巫羲最終還是沒有親她。
師昭虛弱地咳嗽著,心道這求愛之路真是坎坷艱巨,她再這樣來個幾回,可能哪天真把命折騰沒了,都得不見得等到他愛上自己。
她在心里安慰自己,巫羲是魔神,不能用常人的想法去揣度。
至少他對她越來越有耐心了。
不像最開始的時候,如果不是為了歡好,他壓根不會想起有她這號人。
夠了。
她不急。
過于著急刻意,才會適得其反。
師昭又在巫羲懷中靠了一會,才主動催促他回去,“這里的靈氣太過濃郁,對您不好,不用管我,我死不了。

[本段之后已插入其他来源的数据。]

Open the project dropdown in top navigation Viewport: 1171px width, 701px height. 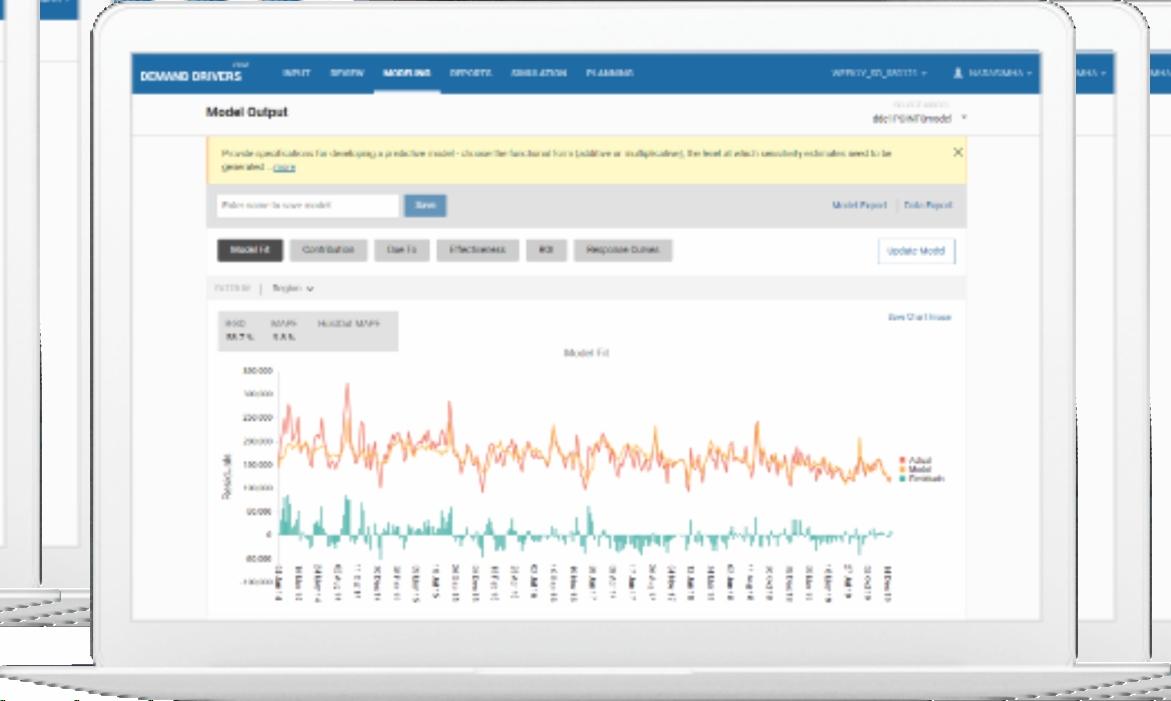(x=879, y=73)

”
巫羲起身離去。
她重新浸入靈池之中,剛放松身子,又感覺冷風拂面。
巫羲又回來了。
他站在她身邊,彎下腰,認真地在她身上加固了一層法咒,“日后再遇到危險,這法咒會通知本尊。”
再強大的法咒,都比不上他親自過來。
“嗯。”
師昭乖乖點頭,青年放心地盯著她看了半晌,才離開。
后來,師昭又在靈池中泡了很久。
直到翌日清晨,白梧長老親自帶著幾個弟子進來,本是做好了準備后事的打算,誰知小姑娘非但恢復了元氣,反而能睜開眼睛說話了。
絕處逢生。
白梧做了幾百年醫修,都不曾見過這種奇跡。
白梧細細地為師昭檢查了一遍,發現她除了體質弱了點,什么問題都沒了。
“沒事就好。”白梧雖然很疑惑,但還是安撫師昭道“你這一睡就是半個月,讓大家好生擔心,以后莫要如此莽撞了,下次可沒這么好命。”
師昭點頭,又遲疑地問道“長老那個秘境”
“那秘境的事,是我們失察,才害得化神期魔修混入其中。”
白梧一提及那秘境,神情便尤為沉重,下意識就想抱怨封印的事,一想起師昭的身份,登時欲言又止,只重重一嘆道“目前受傷的弟子甚多,但好在都保住了性命,除了你,其他人都已經恢復的差不多了。”
“姐姐也沒事嗎”
“師窈”白梧想了想,笑道“那魔修足足有化神期修為,原本她是應對不了的,但幸運的是,在進入秘境之前,她曾與我派云游多年的師祖鴻華道君有過一段機緣,師祖在她體內預留了一道大乘期威力的劍氣,及時擊退了那魔修。”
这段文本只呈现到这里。